==== 抜粋

更新日: 2021.01.07 その他暮らし

【親の悩み】大学の費用、どうやって用意する?学資保険?奨学金?

執筆者 : 菊原浩司

【親の悩み】大学の費用、どうやって用意する?学資保険?奨学金?
学費は人生の三大支出のひとつといわれており、計画的な準備が欠かせません。預貯金で対応する場合は、どれくらいの金額を日々貯めていけばいいのでしょうか?
 
また、預貯金以外で学費を用意しようと考えた場合、学資保険や奨学金が候補となってきます。しかし、近年は学資保険はメリットが少ない、奨学金は返済が困難といった恐怖心があります。
 
今回は、多額の学費を必要とする、大学進学への効率的な備え方について解説させていただきます。
菊原浩司

Text:菊原浩司(きくはらこうじ)

FPオフィス Conserve&Investment代表

2級ファイナンシャルプランニング技能士、管理業務主任者、第一種証券外務員、ビジネス法務リーダー、ビジネス会計検定2級
製造業の品質・コスト・納期管理業務を経験し、Plan(計画)→ Do(実行)→ Check(評価)→ Act(改善)のPDCAサイクルを重視したコンサルタント業務を行っています。
特に人生で最も高額な買い物である不動産と各種保険は人生の資金計画に大きな影響を与えます。
資金計画やリスク管理の乱れは最終的に老後貧困・老後破たんとして表れます。
独立系ファイナンシャルプランナーとして顧客利益を最優先し、資金計画改善のお手伝いをしていきます。

http://conserve-investment.livedoor.biz/

学費の準備はどれくらい?

========

上の抜粋から、「FPオフィス Conserve&Investment代表」から「学費の準備はどれくらい?」までの部分を一字も変えずに返すこと。

==== データ抜粋

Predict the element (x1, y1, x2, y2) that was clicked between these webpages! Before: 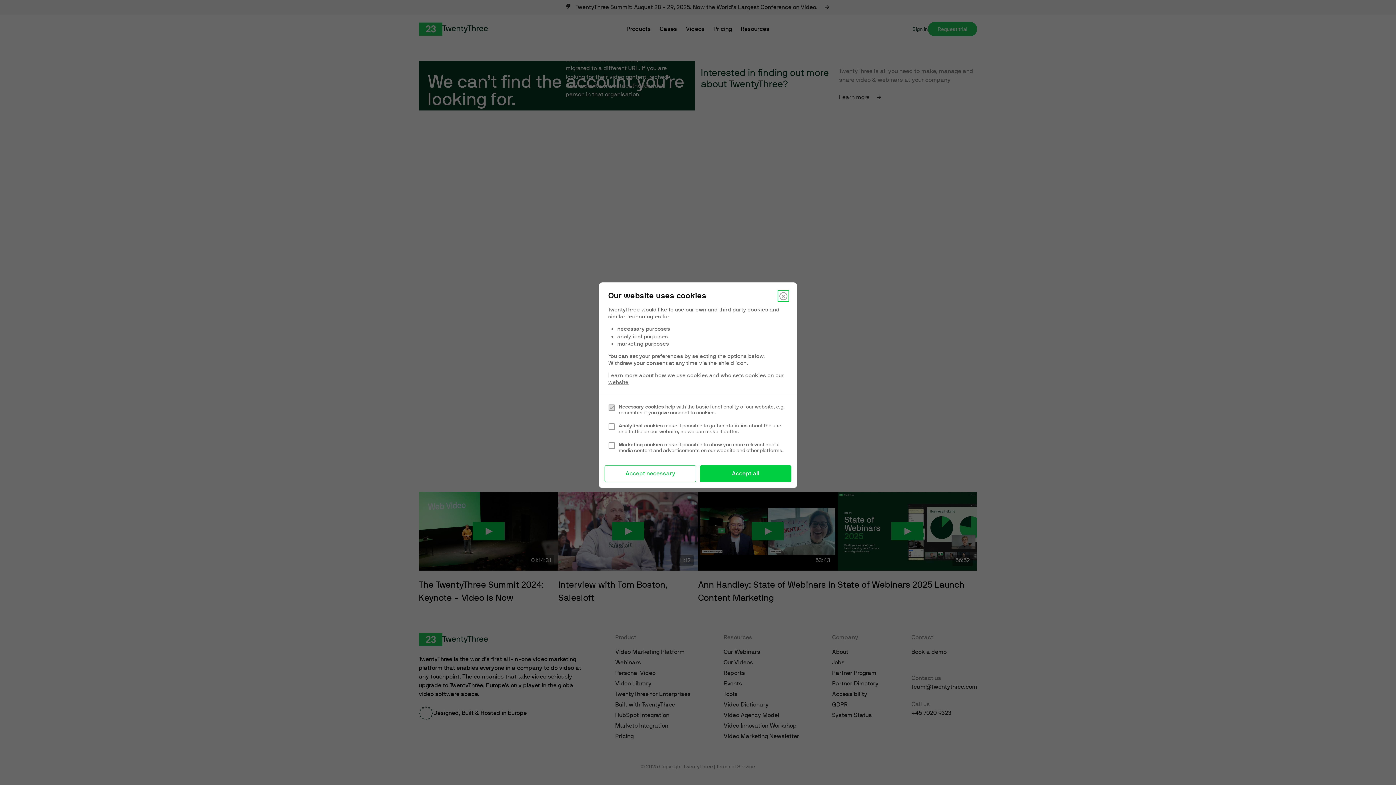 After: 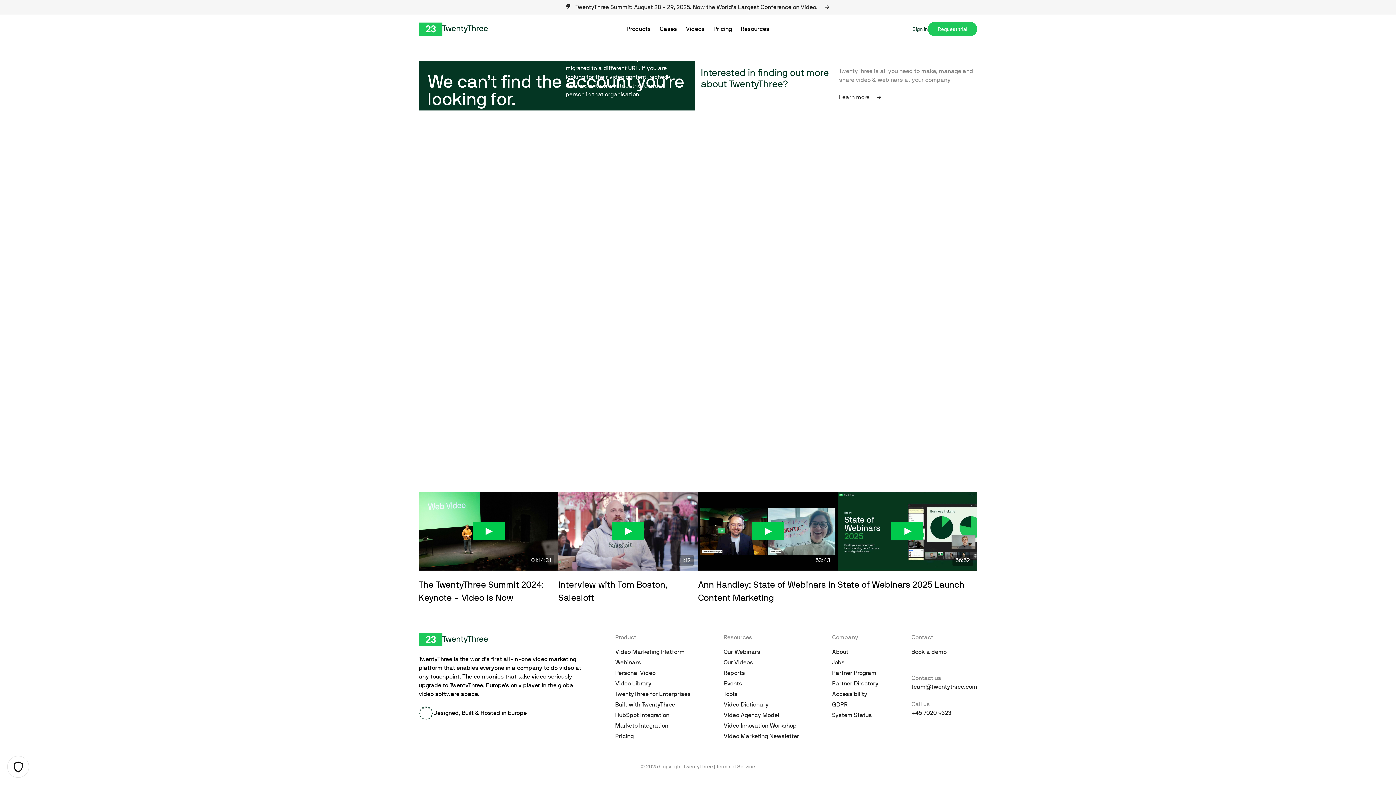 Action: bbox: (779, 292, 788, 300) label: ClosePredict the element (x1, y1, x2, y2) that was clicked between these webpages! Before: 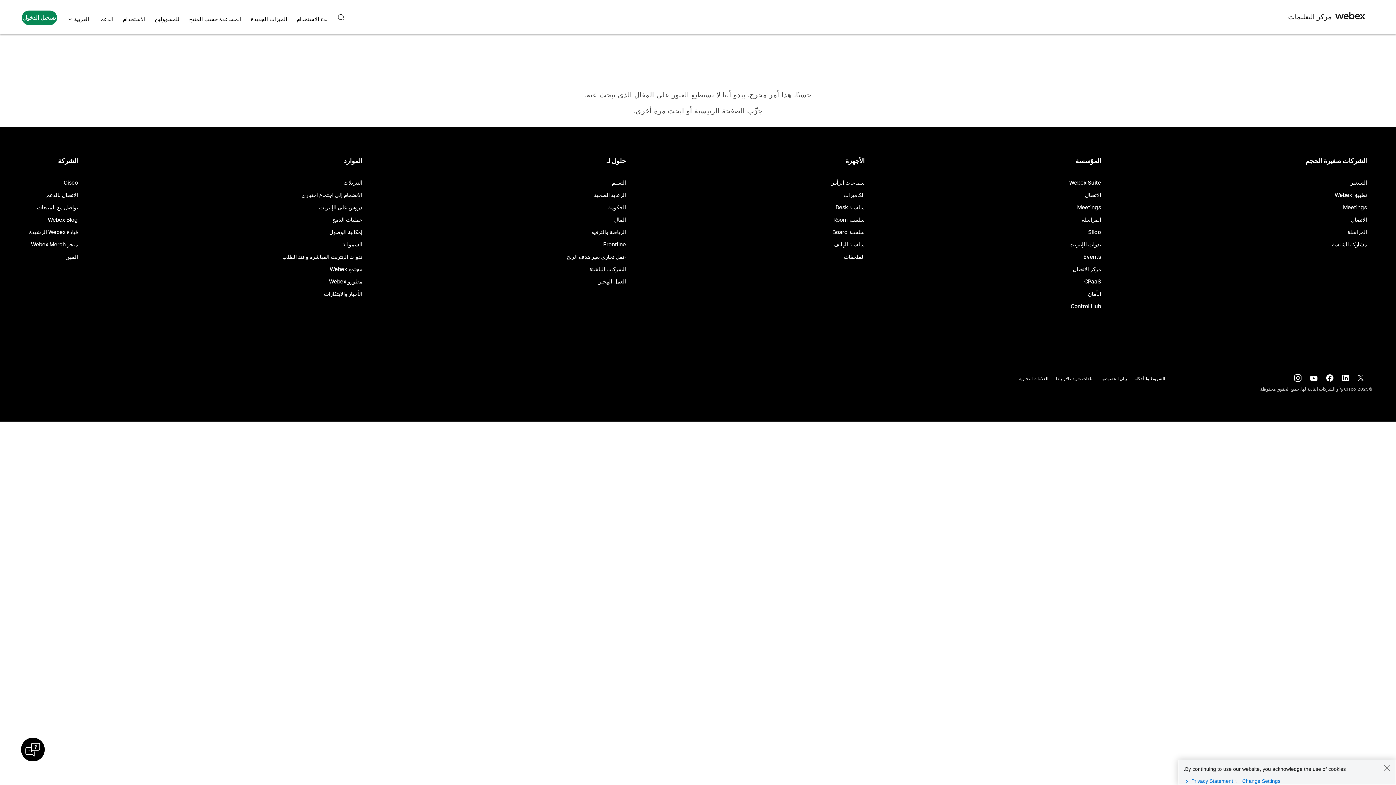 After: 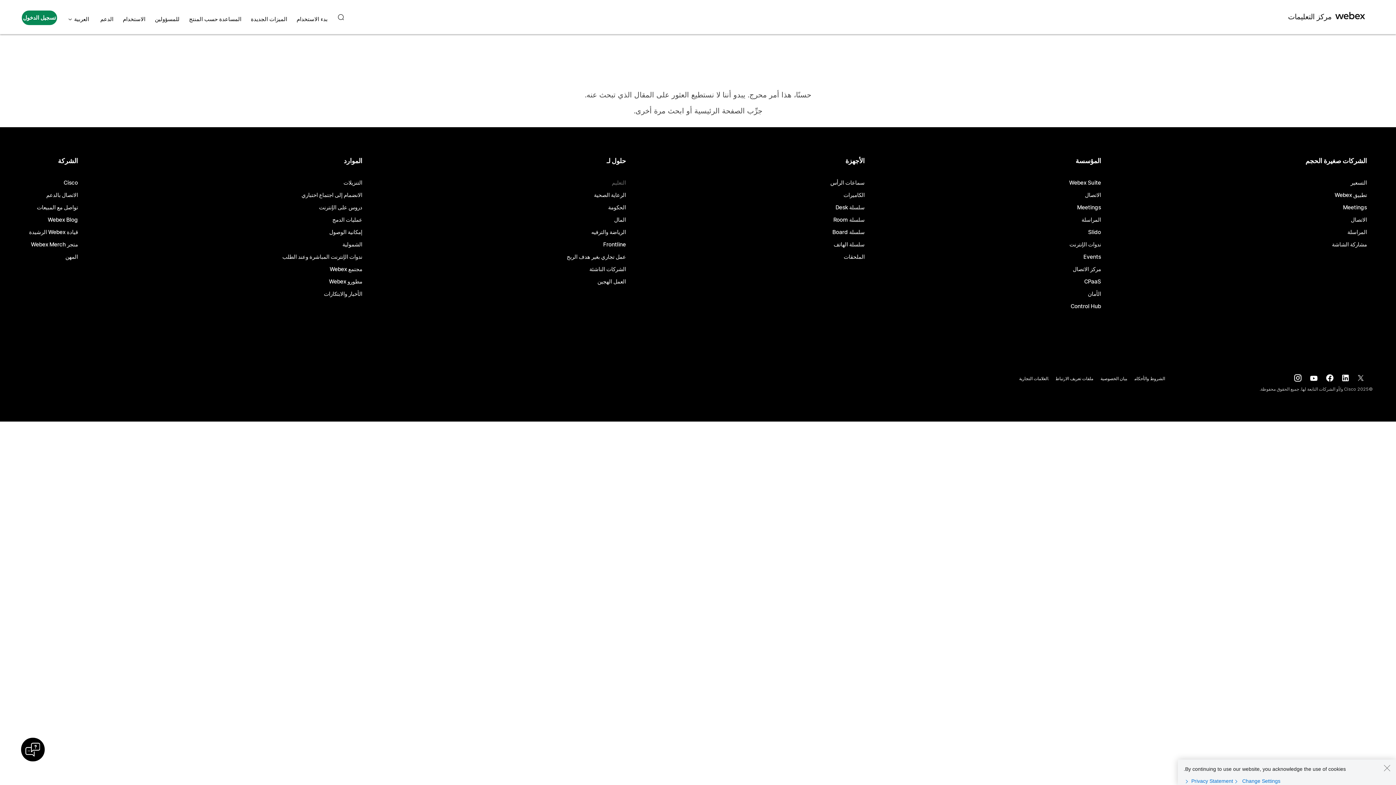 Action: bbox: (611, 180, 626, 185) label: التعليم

========

- 解答例 -
FPオフィス Conserve&Investment代表

2級ファイナンシャルプランニング技能士、管理業務主任者、第一種証券外務員、ビジネス法務リーダー、ビジネス会計検定2級
製造業の品質・コスト・納期管理業務を経験し、Plan(計画)→ Do(実行)→ Check(評価)→ Act(改善)のPDCAサイクルを重視したコンサルタント業務を行っています。
特に人生で最も高額な買い物である不動産と各種保険は人生の資金計画に大きな影響を与えます。
資金計画やリスク管理の乱れは最終的に老後貧困・老後破たんとして表れます。
独立系ファイナンシャルプランナーとして顧客利益を最優先し、資金計画改善のお手伝いをしていきます。

http://conserve-investment.livedoor.biz/

学費の準備はどれくらい?